Penguatan Keluarga Upaya Zero Peredaran Narkoba di Padang

KBRN, Padang :  Ketua Badan Narkotika Kota (BNK)  Padang Hendri Septa, mengungkapkan, selama 2020 ditemukan 155 kasus narkoba di daerah ini. Meskipun dalam masa pandemi Covid-19 kasus peredaran narkoba di Kota Padang masih tinggi.

"Informasi yang saya terima dari Kapolresta Padang meski pandemi  masih banyak kasus narkoba, tetapi kalau dibandingkan tahun 2019 jauh turun. Di 2019 ada 200 lebih kasus narkoba," katanya saat diseminasi informasi di Media Center Balai Kota Padang, Rabu (24/2/2021).

Hendri menyampaikan, kasus narkoba yang ditemukan pihak kepolisian di Kota Padang masih didominasi dari generasi muda terutama remaja yang masih sekolah.
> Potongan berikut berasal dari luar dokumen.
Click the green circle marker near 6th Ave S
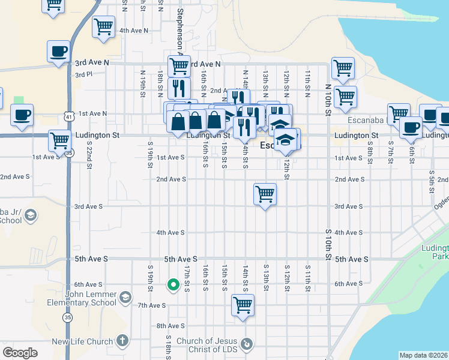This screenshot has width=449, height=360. coord(173,285)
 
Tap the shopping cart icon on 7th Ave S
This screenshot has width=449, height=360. coord(243,304)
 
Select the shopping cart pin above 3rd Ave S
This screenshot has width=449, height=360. coord(265,194)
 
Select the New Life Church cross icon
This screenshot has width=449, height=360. coord(122,341)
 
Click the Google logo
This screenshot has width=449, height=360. coord(20,352)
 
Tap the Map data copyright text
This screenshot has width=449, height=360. coord(423,355)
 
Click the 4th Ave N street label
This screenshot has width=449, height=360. coord(134,30)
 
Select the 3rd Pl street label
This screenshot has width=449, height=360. coord(83,75)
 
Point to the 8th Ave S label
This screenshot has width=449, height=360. coord(170,326)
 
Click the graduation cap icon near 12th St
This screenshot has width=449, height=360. coord(286,140)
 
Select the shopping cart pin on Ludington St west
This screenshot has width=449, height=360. coord(59,140)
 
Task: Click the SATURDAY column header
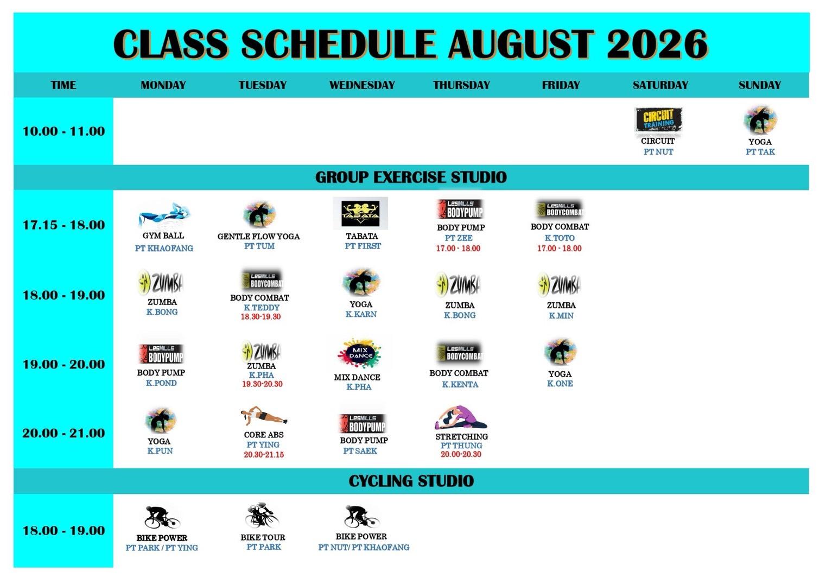(x=660, y=85)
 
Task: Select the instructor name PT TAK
(x=760, y=152)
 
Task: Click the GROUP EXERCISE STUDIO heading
(x=411, y=177)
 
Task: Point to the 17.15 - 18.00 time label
(x=63, y=225)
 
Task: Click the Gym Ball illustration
(x=164, y=215)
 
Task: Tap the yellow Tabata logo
(x=360, y=213)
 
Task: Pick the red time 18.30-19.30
(x=260, y=317)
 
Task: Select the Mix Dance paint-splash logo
(x=359, y=353)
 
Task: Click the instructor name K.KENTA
(x=460, y=385)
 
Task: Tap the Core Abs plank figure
(x=264, y=416)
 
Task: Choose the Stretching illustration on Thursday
(x=461, y=418)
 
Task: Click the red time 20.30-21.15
(x=264, y=455)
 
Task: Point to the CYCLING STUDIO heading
(x=411, y=481)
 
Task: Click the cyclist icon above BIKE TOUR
(x=262, y=516)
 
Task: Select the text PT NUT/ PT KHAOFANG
(x=364, y=548)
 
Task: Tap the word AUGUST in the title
(x=522, y=45)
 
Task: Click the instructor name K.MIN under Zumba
(x=561, y=316)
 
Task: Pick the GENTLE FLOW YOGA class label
(x=258, y=237)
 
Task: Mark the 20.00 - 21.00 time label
(x=63, y=433)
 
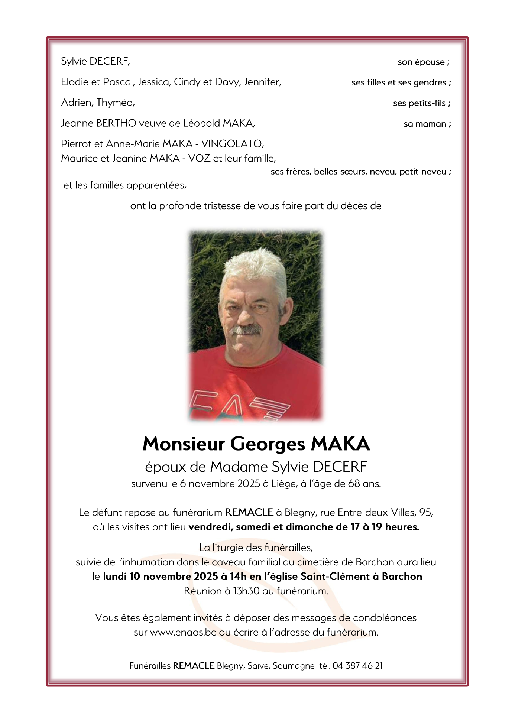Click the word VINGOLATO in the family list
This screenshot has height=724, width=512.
click(x=232, y=144)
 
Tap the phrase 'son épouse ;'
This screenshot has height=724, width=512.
click(x=424, y=62)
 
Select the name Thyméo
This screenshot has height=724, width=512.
click(x=116, y=103)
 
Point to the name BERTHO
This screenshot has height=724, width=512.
click(x=116, y=123)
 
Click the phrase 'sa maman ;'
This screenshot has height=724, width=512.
click(x=427, y=124)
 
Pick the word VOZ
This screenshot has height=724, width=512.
click(x=199, y=158)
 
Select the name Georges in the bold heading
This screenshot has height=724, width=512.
click(x=268, y=444)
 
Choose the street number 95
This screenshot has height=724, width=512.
click(x=425, y=513)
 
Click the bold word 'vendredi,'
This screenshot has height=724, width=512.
click(x=211, y=527)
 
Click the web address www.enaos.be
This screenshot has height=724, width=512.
click(x=183, y=632)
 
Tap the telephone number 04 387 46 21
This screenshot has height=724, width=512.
click(x=357, y=666)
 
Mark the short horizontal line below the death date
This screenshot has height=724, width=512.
click(x=256, y=503)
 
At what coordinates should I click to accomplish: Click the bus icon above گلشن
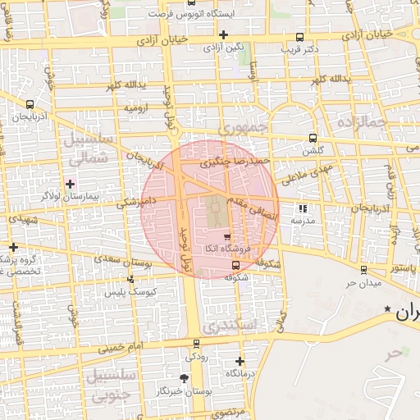point(313,138)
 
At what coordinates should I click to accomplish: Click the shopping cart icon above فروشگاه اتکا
point(227,236)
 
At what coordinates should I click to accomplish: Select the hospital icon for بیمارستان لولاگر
point(70,184)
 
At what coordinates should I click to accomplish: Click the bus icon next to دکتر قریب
point(299,37)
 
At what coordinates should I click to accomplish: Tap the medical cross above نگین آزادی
point(224,34)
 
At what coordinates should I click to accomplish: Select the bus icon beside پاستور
point(363,270)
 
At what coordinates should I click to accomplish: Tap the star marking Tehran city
point(387,308)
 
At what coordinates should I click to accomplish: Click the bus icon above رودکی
point(195,344)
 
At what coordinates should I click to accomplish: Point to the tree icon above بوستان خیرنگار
point(183,378)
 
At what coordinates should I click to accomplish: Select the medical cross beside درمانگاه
point(239,361)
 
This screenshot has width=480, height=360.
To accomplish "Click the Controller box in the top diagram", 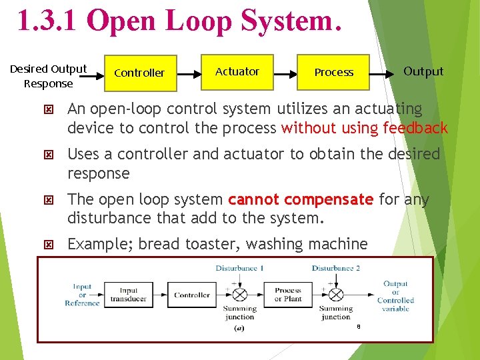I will coord(139,73).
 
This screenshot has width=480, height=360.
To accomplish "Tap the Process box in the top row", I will coord(333,72).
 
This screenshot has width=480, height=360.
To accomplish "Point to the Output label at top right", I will coord(423,71).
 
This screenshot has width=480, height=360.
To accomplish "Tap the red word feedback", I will coord(413,127).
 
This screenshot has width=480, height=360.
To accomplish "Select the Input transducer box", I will coord(129,295).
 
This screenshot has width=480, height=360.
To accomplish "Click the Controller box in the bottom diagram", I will coord(192,295).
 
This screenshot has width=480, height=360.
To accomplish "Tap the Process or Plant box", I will coord(288,295).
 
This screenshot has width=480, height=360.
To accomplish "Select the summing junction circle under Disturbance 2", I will coord(336,295).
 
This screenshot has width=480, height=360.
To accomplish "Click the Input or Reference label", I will coord(82,295).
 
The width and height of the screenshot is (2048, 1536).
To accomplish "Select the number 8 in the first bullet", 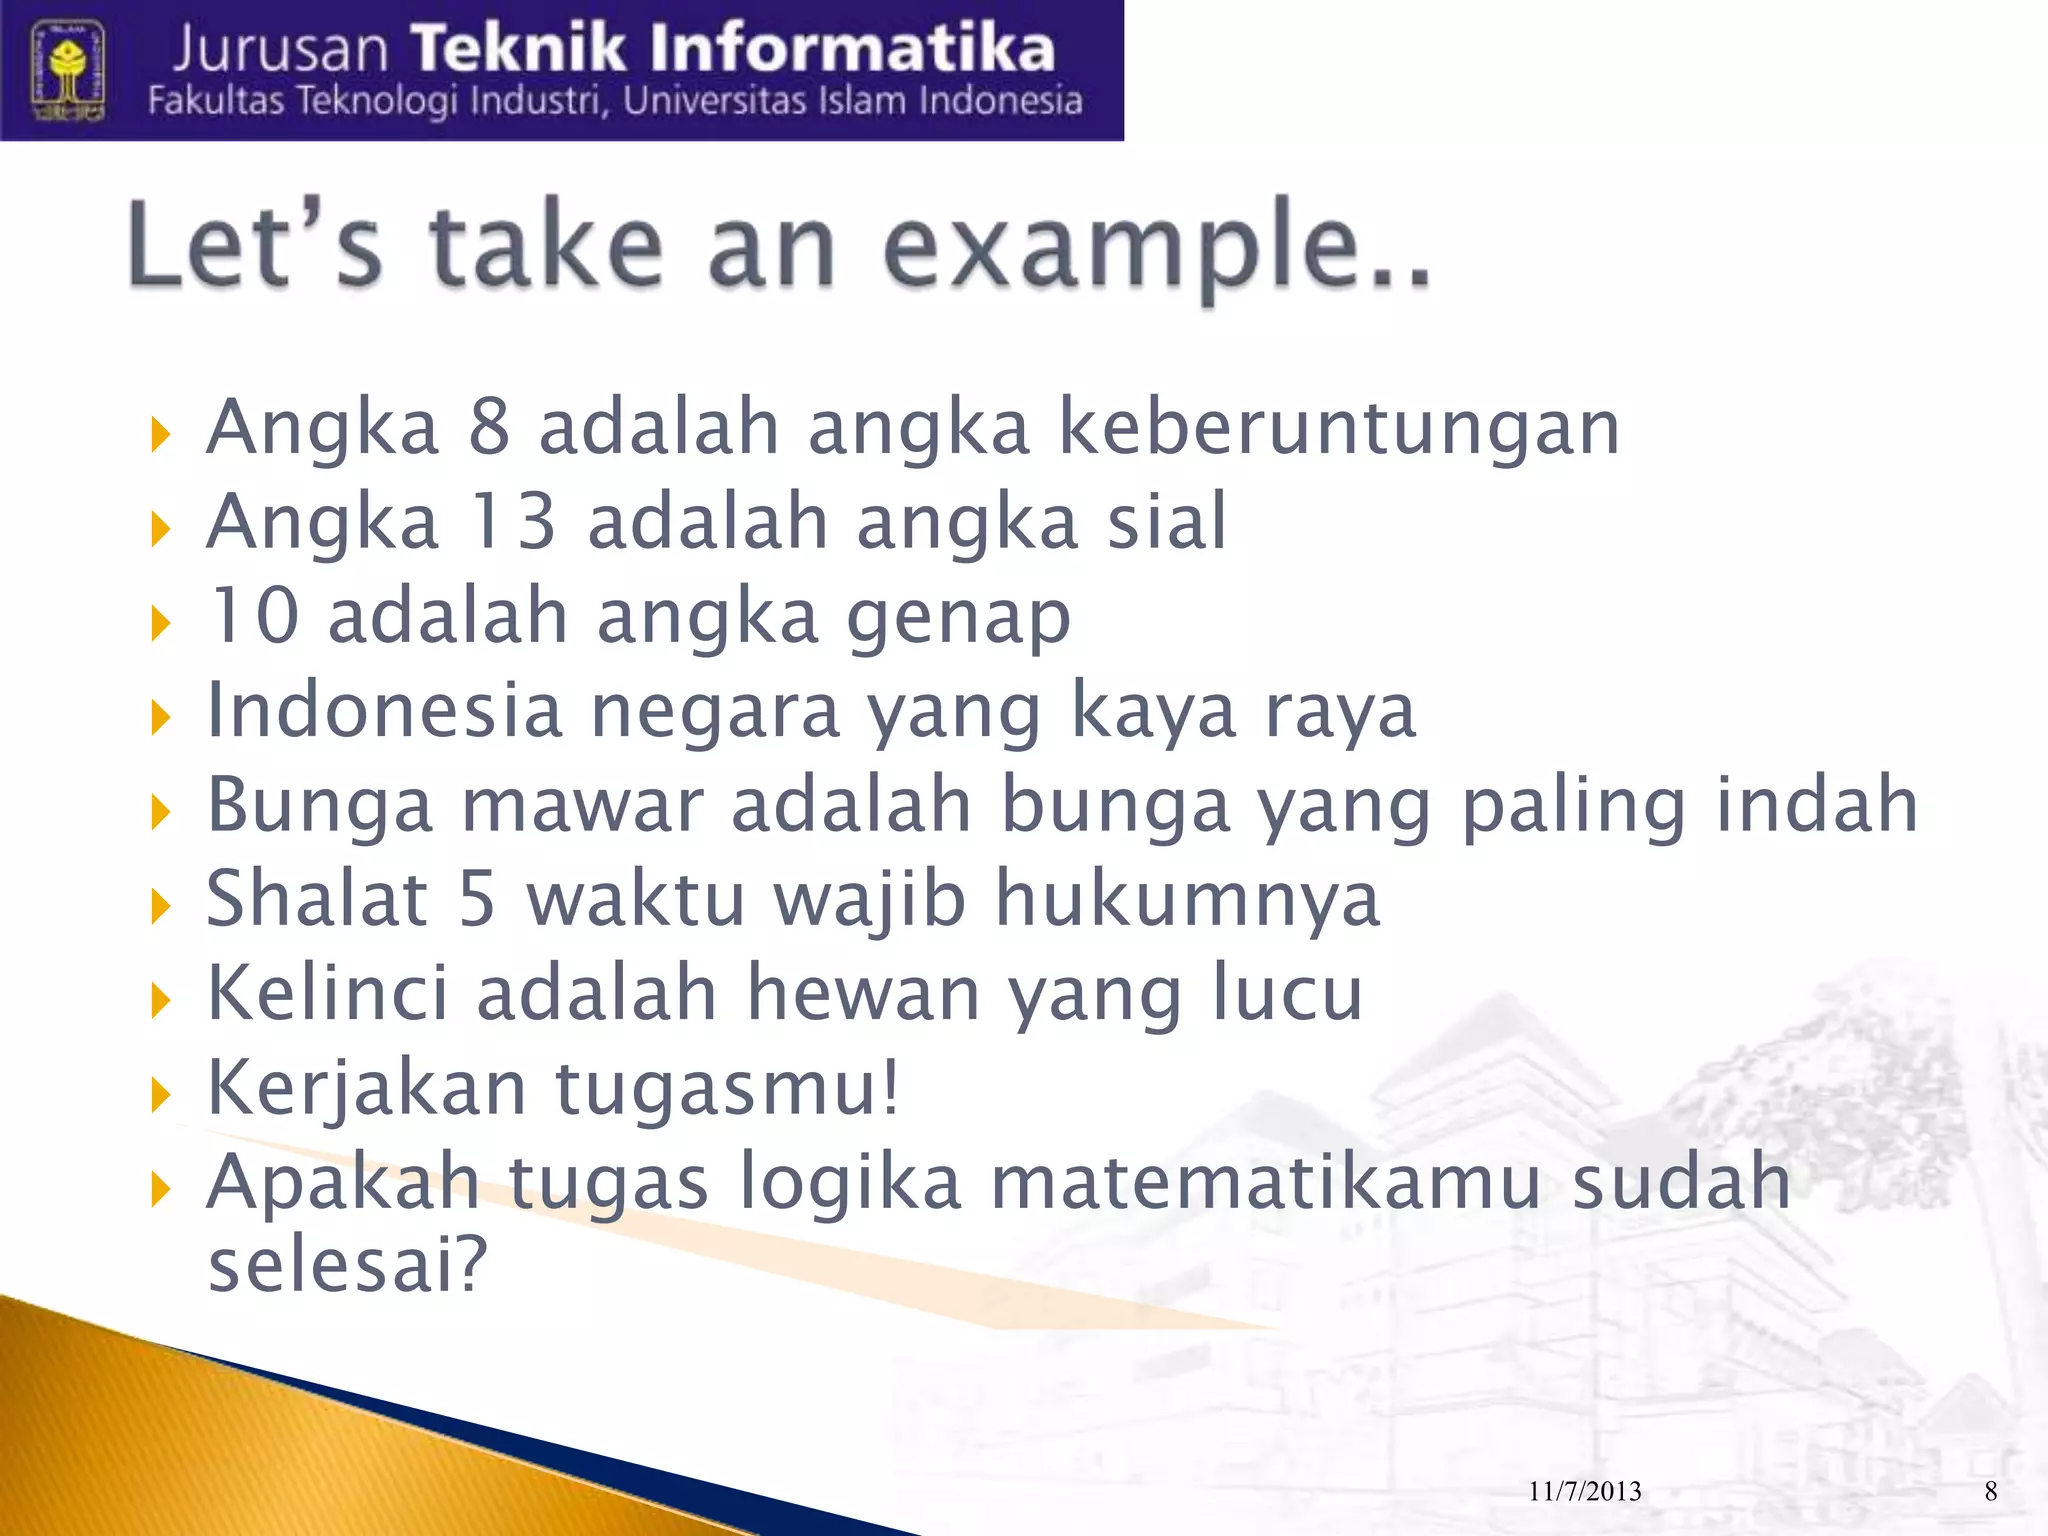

Hal ini disinyalir akibat tidak adanya kepedulian orangtua dalam mengawasi pergaulan anak.

"Banyak orang tua yang sudah tidak peduli anaknya apakah pulang kerumah atau tidak. Aktivitas apa saja yang mereka lakukan diluar rumah mereka tak peduli," ungkapnya.

Menurutnya, sampai kapan pun pemberantasan kasus peredaran baik dari hulu ke hilir tidak akan dapat musnah atau dihilangkan. Dengan kondisi tersebut, upaya yang dapat dilakukan yakni dengan penguatan peranan keluarga.

"Diharapkan keberadaan keluarga dapat mengantisipasi anak terlibat dalam kasus narkoba," katanya.

Ia menambahkan, selain peranan keluarga terutama orangtua dalam mengantisipasi maraknya kasus narkoba pada generasi muda juga dibutuhkan peran serta lingkungan setempat, niniak mamak dan alim ulama. Diharapkan dengan peranan semua pihak dapat mewujudkan Kota Padang Zero Penyalahgunaan Narkoba.

"Kalau hanya berharap dari pihak terkait saja dalam memberantas peredaran akan sulit diwujudkan Kota Padang Zero Penyalahgunaan Narkoba. Sebab saat ini akses untuk mendapatkan narkoba tidaklah sulit," ungkapnya.